%%

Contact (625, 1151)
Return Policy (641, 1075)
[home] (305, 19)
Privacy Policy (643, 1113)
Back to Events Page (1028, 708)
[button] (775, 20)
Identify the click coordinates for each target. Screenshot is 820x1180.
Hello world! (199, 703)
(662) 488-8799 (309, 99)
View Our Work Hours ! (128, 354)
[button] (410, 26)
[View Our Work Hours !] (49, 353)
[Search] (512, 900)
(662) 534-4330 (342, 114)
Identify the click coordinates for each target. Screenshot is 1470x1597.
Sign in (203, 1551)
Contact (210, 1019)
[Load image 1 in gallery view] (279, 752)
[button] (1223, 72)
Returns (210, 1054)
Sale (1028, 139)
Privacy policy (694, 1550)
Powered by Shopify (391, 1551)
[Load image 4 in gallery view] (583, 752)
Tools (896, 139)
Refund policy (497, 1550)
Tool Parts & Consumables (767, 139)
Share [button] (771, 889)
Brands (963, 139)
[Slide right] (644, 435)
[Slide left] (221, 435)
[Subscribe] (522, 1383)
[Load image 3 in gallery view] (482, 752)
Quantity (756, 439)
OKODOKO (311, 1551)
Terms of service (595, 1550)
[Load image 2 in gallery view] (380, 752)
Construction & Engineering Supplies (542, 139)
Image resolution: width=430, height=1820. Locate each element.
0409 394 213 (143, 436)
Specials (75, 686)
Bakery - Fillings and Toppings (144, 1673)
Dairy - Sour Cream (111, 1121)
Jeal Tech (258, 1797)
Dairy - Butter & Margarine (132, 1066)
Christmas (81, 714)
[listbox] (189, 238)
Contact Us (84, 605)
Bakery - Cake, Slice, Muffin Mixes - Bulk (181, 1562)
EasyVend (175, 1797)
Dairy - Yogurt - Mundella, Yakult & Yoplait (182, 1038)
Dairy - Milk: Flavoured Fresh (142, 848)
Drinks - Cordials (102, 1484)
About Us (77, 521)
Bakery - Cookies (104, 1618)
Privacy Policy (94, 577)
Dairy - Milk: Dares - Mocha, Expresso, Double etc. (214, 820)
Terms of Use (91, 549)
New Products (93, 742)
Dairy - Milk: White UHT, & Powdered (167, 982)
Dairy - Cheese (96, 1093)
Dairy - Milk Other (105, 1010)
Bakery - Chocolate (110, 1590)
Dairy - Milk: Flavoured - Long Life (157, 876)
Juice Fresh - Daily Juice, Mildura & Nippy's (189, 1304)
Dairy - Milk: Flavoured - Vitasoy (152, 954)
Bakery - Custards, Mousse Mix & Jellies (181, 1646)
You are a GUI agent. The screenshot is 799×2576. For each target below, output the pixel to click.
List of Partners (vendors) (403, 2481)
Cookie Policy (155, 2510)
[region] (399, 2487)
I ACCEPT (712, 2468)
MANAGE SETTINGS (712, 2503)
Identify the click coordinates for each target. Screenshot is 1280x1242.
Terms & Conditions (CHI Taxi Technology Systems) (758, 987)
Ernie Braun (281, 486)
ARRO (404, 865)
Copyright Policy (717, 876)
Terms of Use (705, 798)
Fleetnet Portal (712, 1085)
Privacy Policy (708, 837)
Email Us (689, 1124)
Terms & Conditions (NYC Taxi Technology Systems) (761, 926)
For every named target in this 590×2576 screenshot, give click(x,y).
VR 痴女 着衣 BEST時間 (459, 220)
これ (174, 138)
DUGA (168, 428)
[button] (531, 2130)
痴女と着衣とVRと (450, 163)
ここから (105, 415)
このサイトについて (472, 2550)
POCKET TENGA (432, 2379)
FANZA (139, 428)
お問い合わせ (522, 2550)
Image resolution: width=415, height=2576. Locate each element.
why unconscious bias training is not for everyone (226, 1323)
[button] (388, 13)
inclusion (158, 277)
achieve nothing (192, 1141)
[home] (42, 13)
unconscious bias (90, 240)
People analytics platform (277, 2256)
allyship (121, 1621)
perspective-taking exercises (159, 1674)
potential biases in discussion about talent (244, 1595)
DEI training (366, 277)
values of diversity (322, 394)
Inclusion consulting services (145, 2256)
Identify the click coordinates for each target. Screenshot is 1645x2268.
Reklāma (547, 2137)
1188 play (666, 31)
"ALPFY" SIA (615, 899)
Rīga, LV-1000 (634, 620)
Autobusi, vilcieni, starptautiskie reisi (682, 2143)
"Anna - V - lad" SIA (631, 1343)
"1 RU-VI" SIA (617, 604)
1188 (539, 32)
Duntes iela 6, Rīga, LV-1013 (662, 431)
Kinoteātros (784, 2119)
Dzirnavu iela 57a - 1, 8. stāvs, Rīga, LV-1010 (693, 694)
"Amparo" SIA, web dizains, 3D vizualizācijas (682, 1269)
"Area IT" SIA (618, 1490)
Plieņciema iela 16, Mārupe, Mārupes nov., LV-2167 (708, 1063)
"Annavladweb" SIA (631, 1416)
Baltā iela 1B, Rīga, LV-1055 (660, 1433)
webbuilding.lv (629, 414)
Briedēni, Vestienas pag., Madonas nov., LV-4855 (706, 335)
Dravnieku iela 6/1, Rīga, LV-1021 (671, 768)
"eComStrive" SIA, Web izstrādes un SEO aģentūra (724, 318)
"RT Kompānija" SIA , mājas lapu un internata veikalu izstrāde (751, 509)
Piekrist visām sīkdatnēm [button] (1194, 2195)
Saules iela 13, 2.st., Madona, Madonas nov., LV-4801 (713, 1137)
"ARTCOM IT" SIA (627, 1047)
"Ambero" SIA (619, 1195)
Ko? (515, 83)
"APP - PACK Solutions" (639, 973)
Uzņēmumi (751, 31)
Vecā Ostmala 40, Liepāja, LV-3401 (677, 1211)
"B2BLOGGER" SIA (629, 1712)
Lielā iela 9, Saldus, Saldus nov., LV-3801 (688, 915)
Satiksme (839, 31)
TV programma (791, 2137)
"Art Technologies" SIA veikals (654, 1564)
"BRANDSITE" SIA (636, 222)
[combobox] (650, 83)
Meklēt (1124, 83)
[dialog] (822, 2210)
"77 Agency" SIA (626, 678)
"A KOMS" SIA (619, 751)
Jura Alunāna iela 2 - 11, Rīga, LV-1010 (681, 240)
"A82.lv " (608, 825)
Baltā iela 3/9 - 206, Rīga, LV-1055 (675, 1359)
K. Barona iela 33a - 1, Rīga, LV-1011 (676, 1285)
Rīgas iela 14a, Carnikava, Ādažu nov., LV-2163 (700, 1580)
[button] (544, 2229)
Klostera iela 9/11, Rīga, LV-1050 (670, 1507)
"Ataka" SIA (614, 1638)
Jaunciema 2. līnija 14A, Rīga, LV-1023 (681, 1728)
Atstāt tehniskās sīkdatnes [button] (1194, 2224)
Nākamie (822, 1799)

%%

Problem to solve:
Could you state how many lines in the listing include the string "Milk"? Only the number is wanted.

Task answer:
6